About 6 pounds of beef marrow and knuckle bones 5 pounds meaty rib or neck bones

4 or more quarts cold, filtered water

¼ cup vinegar

3 onions, coarsely chopped 3 carrots, coarsely chopped

3 stalks celery, coarsely chopped

several sprigs of fresh thyme, tied together

1 teaspoon dried green peppercorns, crushed 1 bunch parsley

 

Place the bones in a very large pot and cover with water. Let stand for 1 hour. Meanwhile, place the meaty bones on a roasting pan and brown at 350° in the oven. When well-browned, add to the pot with the vinegar and the vegetables. Pour fat out of roasting pan, add cold water, set over a high flame and bring to a boil, stirring with a wooden spoon to deglaze. Add this liquid to the pot.
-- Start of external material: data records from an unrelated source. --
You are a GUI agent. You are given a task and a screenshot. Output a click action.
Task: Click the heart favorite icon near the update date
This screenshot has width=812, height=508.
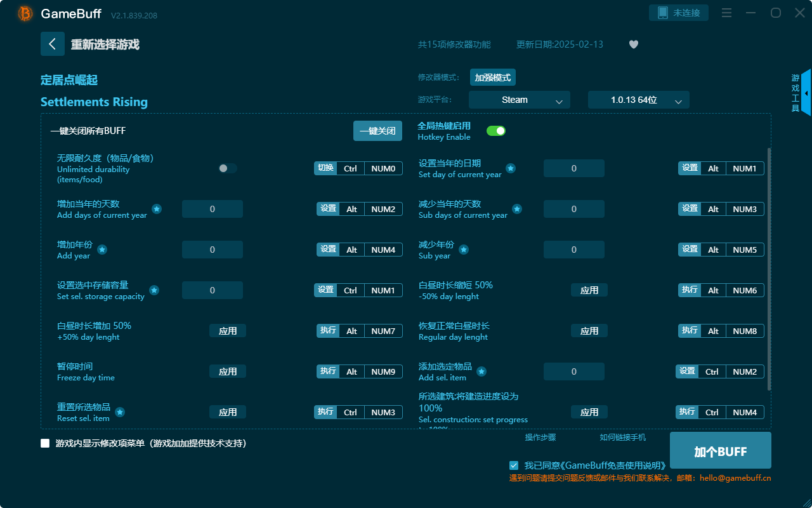coord(633,44)
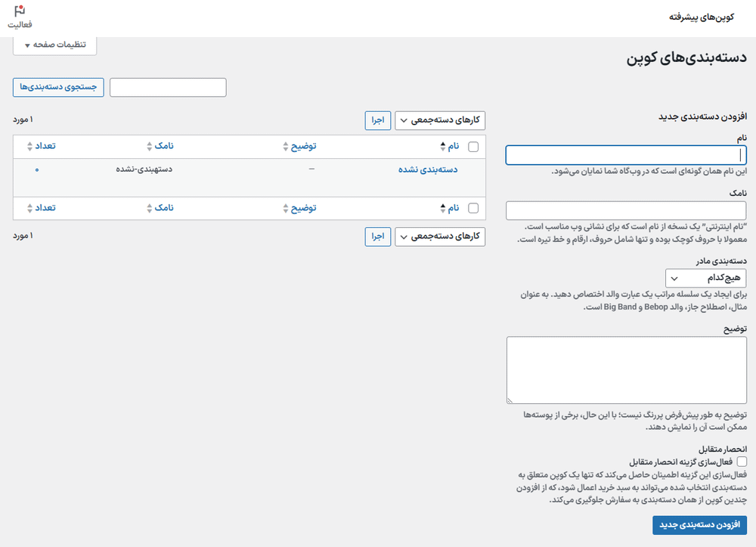Enable the فعال‌سازی گزینه انحصار متقابل checkbox
Viewport: 756px width, 547px height.
click(742, 461)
Add additional water, if necessary, to cover the bones, but the liquid should come no higher tan within one inch of the rim of the pot, as the volume expands slightly during cooking. Bring to a boil. A large amount of “scum” will come to the top and it is important to remove this with a spoon. After you have skimmed, reduce heat and add the thyme and crushed peppercorns.

 

Simmer stock for at least 12 hours and as long as 72 hours. Just before finishing add the parsley. Let it wilt and remove stock from heat. Although this stuff does not look good, or even smell particularly wonderful, the broth that you will have created – after you strain it! – will taste delicious and will be extremely nourishing. Strain the stock into a large bowl. Let it cool in the refrigerator and remove the congealed fat that rises to the top. Reheat and transfer to storage containers.

 

(Variations: Lamb Stock – use lamb bones, especially neck bones; Venison Stock – use meat and bones, plus, if possible, a piece of the antler and part of the feet of the deer.)